A concessão de auxílio-doença por jogo patológico enfrenta resistências históricas do INSS no reconhecimento de transtornos mentais. O estigma social agrava o quadro: muitos trabalhadores sequer conhecem a possibilidade do benefício ou obtêm afastamento por diagnósticos secundários como depressão e ansiedade, mascarando a real dimensão do problema.
Do ponto de vista jurídico-previdenciário, a situação expõe lacunas graves. O art. 59 da lei 8.213/1991 prevê o auxílio-doença para o segurado incapacitado para o trabalho por mais de 15 dias. A ludopatia, reconhecida pela Classificação Internacional de Doenças (CID-10: F63.0), enquadra-se perfeitamente nessa previsão legal. Contudo, a perícia médica do INSS ainda enfrenta dificuldades em avaliar adequadamente esses casos.
A demora na implementação de políticas preventivas é inadmissível. A lei 14.790/23 destinou 1% da arrecadação líquida das bets ao Ministério da Saúde para prevenção e tratamento. Um ano e meio depois, nenhuma ação concreta foi implementada. O grupo de trabalho interministerial, criado em dezembro de 2024, realizou sua primeira reunião apenas em março de 2025 - e sequer inclui os Ministérios do Trabalho e Previdência.

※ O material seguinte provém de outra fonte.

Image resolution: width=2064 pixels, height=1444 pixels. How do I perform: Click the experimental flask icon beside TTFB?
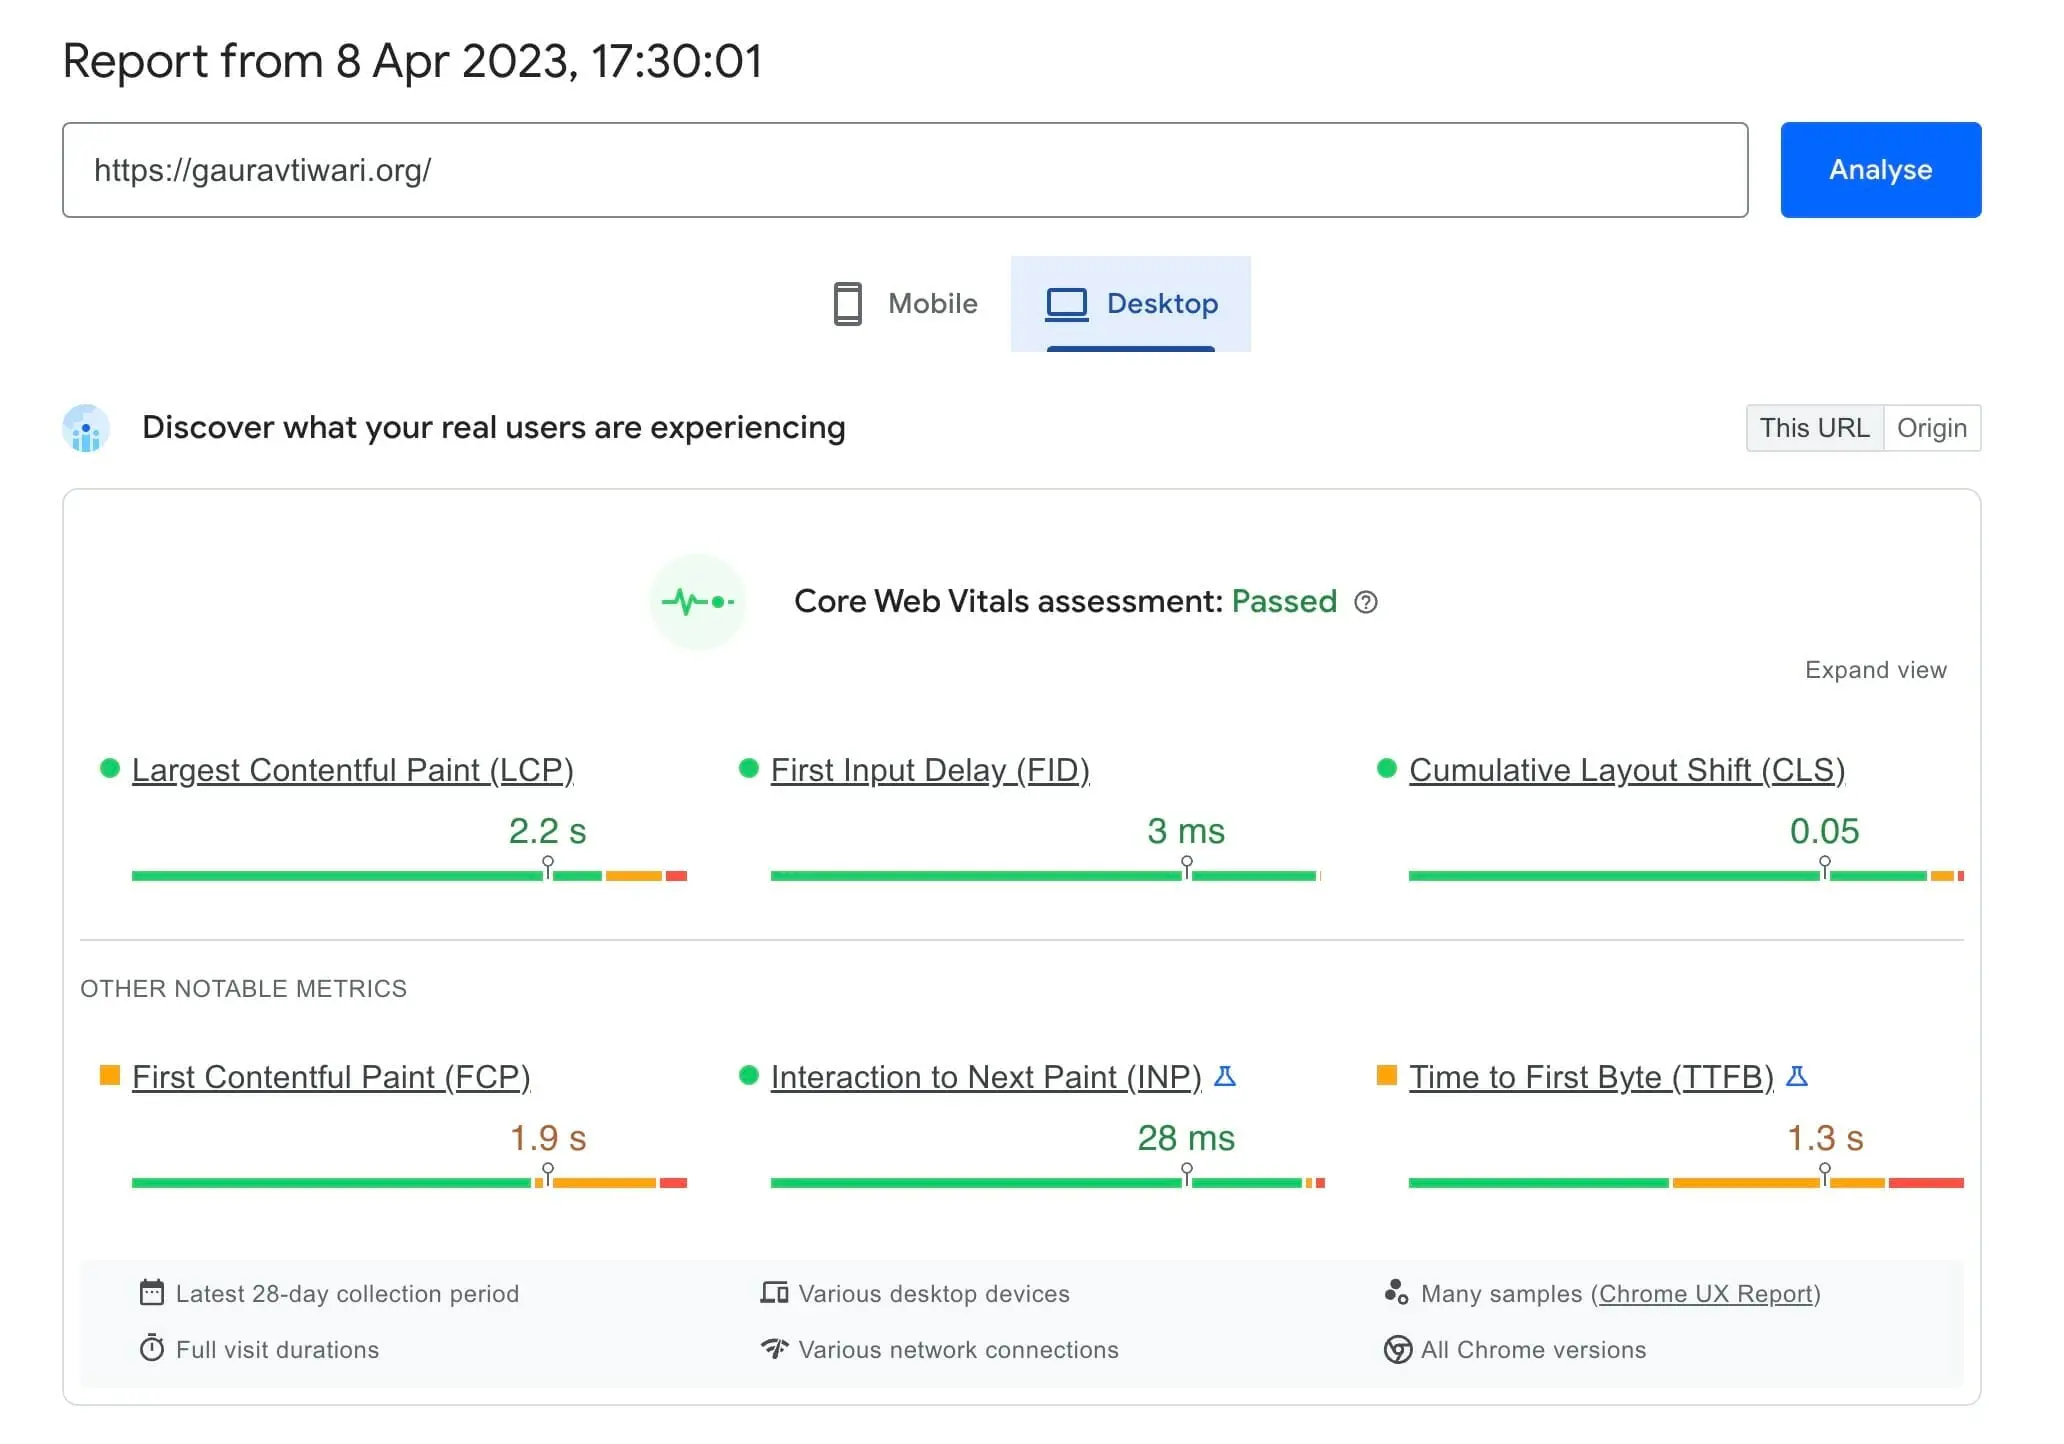pos(1796,1076)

Essa omissão tem custos concretos. Cada trabalhador afastado representa não apenas o pagamento do benefício, mas também a perda de arrecadação previdenciária. Um gerente bancário de 39 anos que recebe auxílio-doença deixa de contribuir com valores significativos ao sistema. Multiplique isso pelos números crescentes e teremos um rombo previdenciário não contabilizado.
A questão trabalhista também merece reflexão. O art. 482 da CLT, que prevê demissão por justa causa por “prática constante de jogos de azar”, colide frontalmente com o reconhecimento da ludopatia como doença. A jurisprudência mais moderna, como demonstra decisão do TRT da 5ª região, já reconhece que o trabalhador doente deve ser encaminhado para tratamento, não punido com dispensa.
A dignidade da pessoa humana, princípio fundamental da Constituição, impede que se trate o ludopata como criminoso ou pessoa de má índole. Trata-se de doente que necessita amparo do sistema de seguridade social, não de exclusão do mercado de trabalho.
O caso dos bancários que desviaram recursos para alimentar o vício ilustra a complexidade do tema. São trabalhadores qualificados, com carreiras promissoras, destruídas pela compulsão. O direito penal e o direito do trabalho precisam considerar a capacidade volitiva comprometida pela doença ao analisar essas condutas.
A regulamentação das apostas online no Brasil falhou ao desconsiderar o impacto previdenciário. Enquanto se discute se a alíquota deve ser 12% ou 18%, ignora-se que cada ponto percentual arrecadado pode significar dezenas de trabalhadores afastados, famílias desestruturadas e um custo social incalculável.
É urgente que o INSS desenvolva protocolos específicos para avaliação pericial da ludopatia. Que o Ministério da Saúde implemente as ações preventivas já financiadas por lei. Que a Justiça do Trabalho consolide o entendimento de que vício em jogos é doença, não desvio moral.
O Estado brasileiro precisa reconhecer que criou um problema ao liberar as apostas online sem estrutura adequada de prevenção e tratamento. Os números do INSS são apenas a ponta do iceberg. Por trás de cada auxílio-doença concedido há uma tragédia pessoal, familiar e social que poderia ter sido evitada.
A previdência social não pode continuar sendo a única resposta do Estado ao drama dos ludopatas. É preciso prevenir antes de remediar, tratar antes de afastar, proteger antes de pagar o auxílio. Do contrário, continuaremos assistindo ao paradoxo cruel: o Estado arrecada com as apostas enquanto paga a conta do vício.